WORK ORDER: In the records below, find the line with "Task: Open the 3 Adults guest selector" and the line with "The image size is (926, 1288).". Print both exactly, along with every line between them, and no other line.

RECORDS FOR THIS TASK:
:::::

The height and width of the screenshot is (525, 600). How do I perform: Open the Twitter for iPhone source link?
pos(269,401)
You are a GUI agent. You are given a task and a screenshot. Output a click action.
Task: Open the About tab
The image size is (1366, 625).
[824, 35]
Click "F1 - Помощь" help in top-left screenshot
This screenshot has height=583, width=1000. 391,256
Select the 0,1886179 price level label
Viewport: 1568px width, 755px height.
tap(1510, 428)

:::::

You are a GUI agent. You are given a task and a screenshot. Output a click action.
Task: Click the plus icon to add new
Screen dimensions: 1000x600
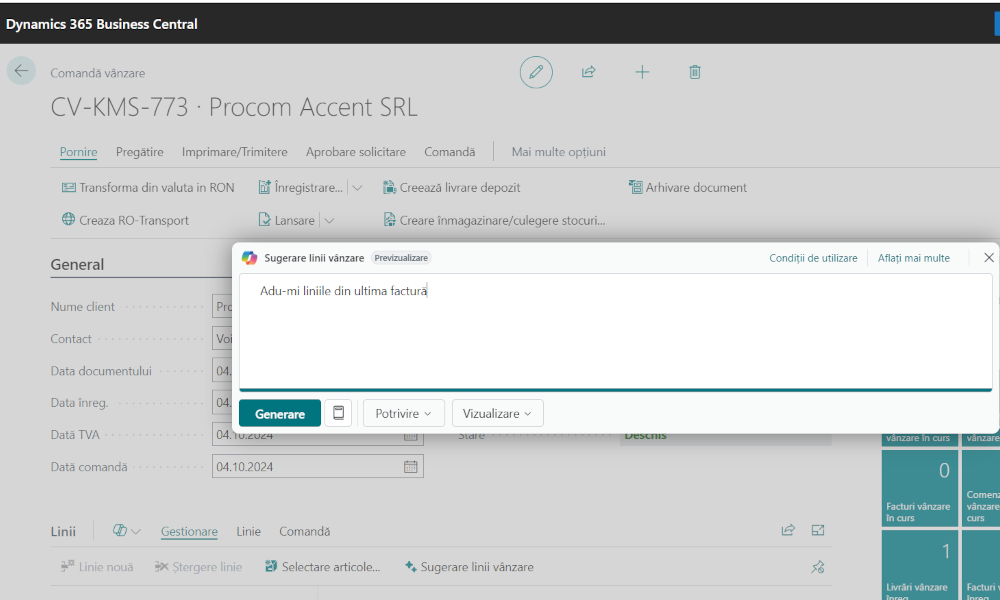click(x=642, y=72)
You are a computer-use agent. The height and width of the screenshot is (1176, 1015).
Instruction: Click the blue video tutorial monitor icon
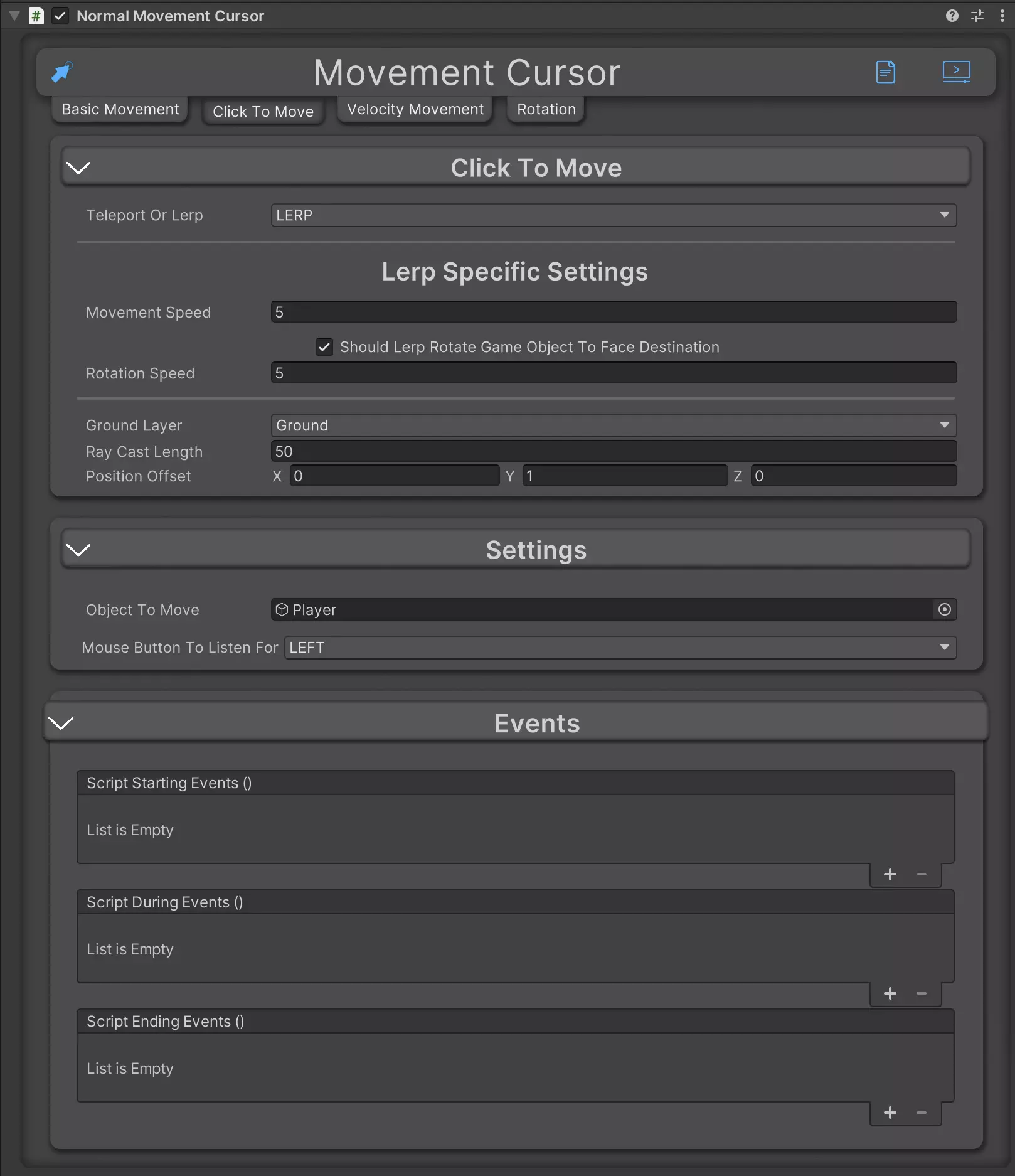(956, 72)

:::::

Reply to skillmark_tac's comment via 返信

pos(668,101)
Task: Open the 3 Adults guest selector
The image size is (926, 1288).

:::::

ANSWER SPACE:
Task: Open the 3 Adults guest selector
The image size is (926, 1288).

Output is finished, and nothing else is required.